Supreme Court focuses on details, not broad issues, in Oregon land dispute

March 24, 1994|By Lyle Denniston | Lyle Denniston,Washington Bureau of The Sun

WASHINGTON -- The Supreme Court scanned the constitutional horizon yesterday for a way to protect private property rights and the environment at the same time, but found itself focusing on the minute technicalities of an Oregon town's laws.

Demonstrating that a major ruling sometimes depends heavily upon how the justices see minor facts, the court pored over the details of a small-town scrap between an elderly woman's family business and the government of the Portland suburb of Tigard.

The town is demanding a piece of the woman's land to be used for a green "buffer" and a bicycle and walking path in return for a permit to build a new plumbing goods store.

That dispute puts before the court the legal version of a heated national debate over the government's power to take over land, or control it, without paying the owner.

The outcome could enhance, or complicate, a wide range of national, state and local policies to protect the nation's air, water, urban life and wildlife.

When the justices did examine, at least briefly, large constitutional issues at stake in that controversy, it appeared that they were seeking some formula that would require a government agency to give specific proof that a piece of property would threaten or burden civic needs before officials could limit that property's use.

The lawyer for businesswoman Florence Dolan, David B. Smith of Tigard, offered tentative suggestions on how to define that kind of link but said it would be "difficult to articulate in simple terms."

Justice Sandra Day O'Connor retorted: "Then how do you expect us to?" He tried again, with an even more wordy formula.

With only passing glances at the implications of the case for the future of the Fifth Amendment clause requiring the government to pay for property taken for "public use," the court frequently went back to the specifics of Mrs. Dolan's case.

Justice Antonin Scalia, a strong defender of property rights, dominated the one-hour hearing, asking 35 of the 98 questions that came from the bench. With Mr. Scalia's coaxing, Mrs. Dolan's lawyer portrayed her as a property owner with no real defenses to the Oregon city's demand for a tenth of her land as part of a growth-control plan.

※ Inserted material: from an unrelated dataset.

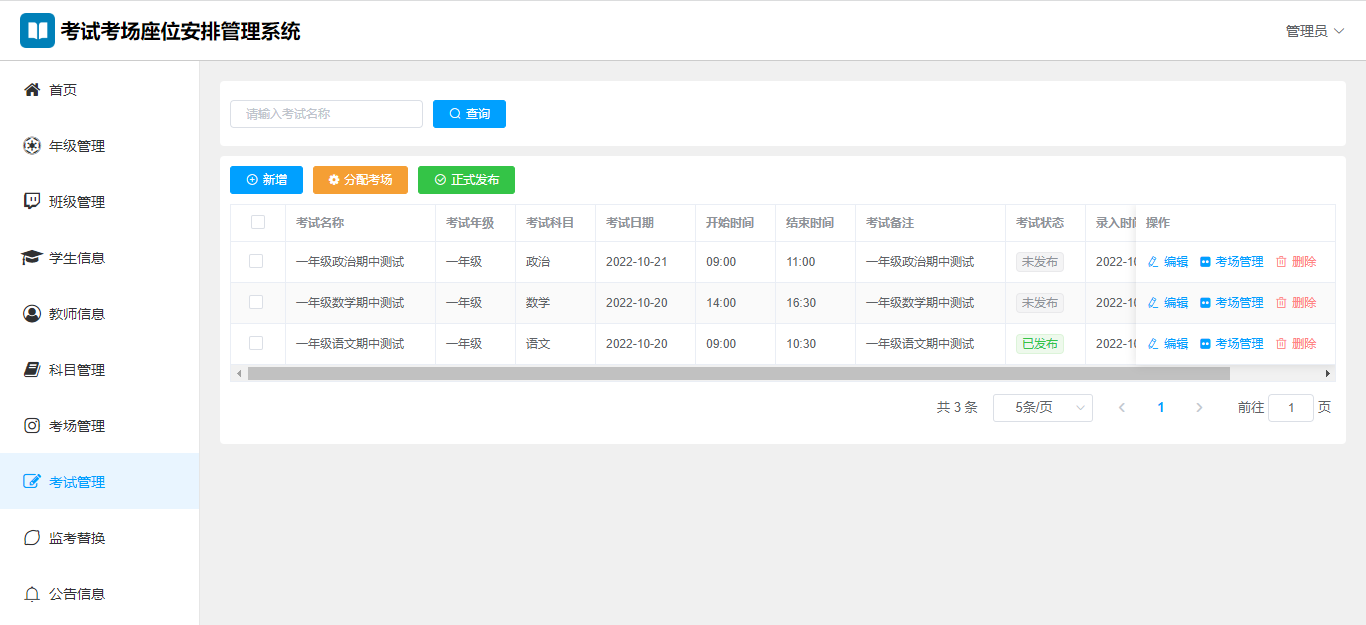Click the book logo icon in header
1366x625 pixels.
coord(38,30)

Mr. Smith said the city "wanted her land for free, because it wanted it to fulfill its long-standing commitment for a park and a pedestrian bikeway."

When she wouldn't hand over the land, he noted, the city denied her a permit to expand her store alongside a town creek.

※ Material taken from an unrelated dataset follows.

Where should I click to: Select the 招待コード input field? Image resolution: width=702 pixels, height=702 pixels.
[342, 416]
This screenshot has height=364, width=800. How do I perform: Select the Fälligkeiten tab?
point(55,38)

Justice Scalia got Mr. Smith to say that there was no proof that Mrs. Dolan's property would cause any greater problems to the environment than would property farther from the creek.

Then Mr. Scalia noted that owners of property farther away were not asked to make the sacrifice that Mrs. Dolan was, to give up land in exchange for a building permit. Mr. Smith agreed.

When Justice David H. Souter tried to find out what Mrs. Dolan would lose in the bargain, Mr. Smith at first said she would lose the chance to choose the landscaping "to make the site more attractive."

But Mr. Scalia reminded him that she also would lose the right to keep people off her land, commenting, "That's pretty important, isn't it?" Mr. Smith replied, "Yes, it is."

When the city's lawyer, Timothy V. Ramis, took a turn, Justice Scalia pummeled him with sometimes sarcastic questions about catering to bicycle riders, who would benefit especially from the city's plan for Mrs. Dolan's creek-side land.

When Mr. Ramis said the city was worried about traffic problems on Main Street, with more shoppers coming to Mrs. Dolan's store and other retailers, Mr. Scalia shot back, "And the solution to that is a bike path?"

As the city lawyer struggled to provide answers, the justice suggested that the city's interest in encouraging bicycle-riding meant it expected shoppers to bicycle to Mrs. Dolan's store. Mr. Ramis tried to refute that suggestion, but Mr. Scalia continued his ridicule: "There are lots of bike paths around Washington, and I have never seen people on bikes carrying shopping bags."

Mr. Ramis sought to convince the justices that Mrs. Dolan was being treated equally with other property owners in town and that she could have suggested alternatives to the plan the city had for her property. He ticked off a number of ways, leading the justices into a review of local development-control laws.

Mr. Smith countered that the record shows that the city would not allow Mrs. Dolan to choose the options Mr. Ramis said she had.

The court is expected to rule on the case before summer.